Required action> Among the entries, find each line that includes the string "width" and list it.
═══ Dataset ═══
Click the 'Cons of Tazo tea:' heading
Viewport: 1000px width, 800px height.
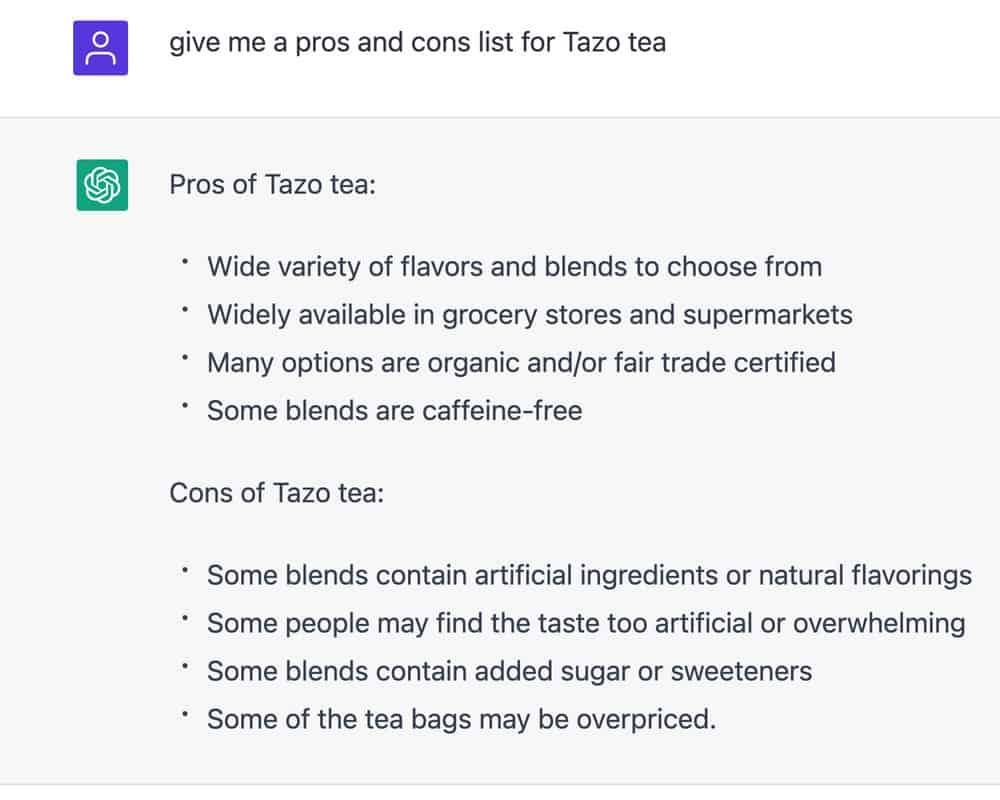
═══
═══ Dataset ═══
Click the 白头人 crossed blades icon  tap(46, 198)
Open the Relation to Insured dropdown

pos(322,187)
═══
═══ Dataset ═══
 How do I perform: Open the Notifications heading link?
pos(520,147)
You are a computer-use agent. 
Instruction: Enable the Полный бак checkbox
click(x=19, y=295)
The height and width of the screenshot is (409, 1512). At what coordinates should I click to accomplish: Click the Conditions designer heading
═══
Task result>
Viewport: 1000px width, 800px height.
The height and width of the screenshot is (409, 1512). At what coordinates should I click to accomplish: Click the Conditions designer heading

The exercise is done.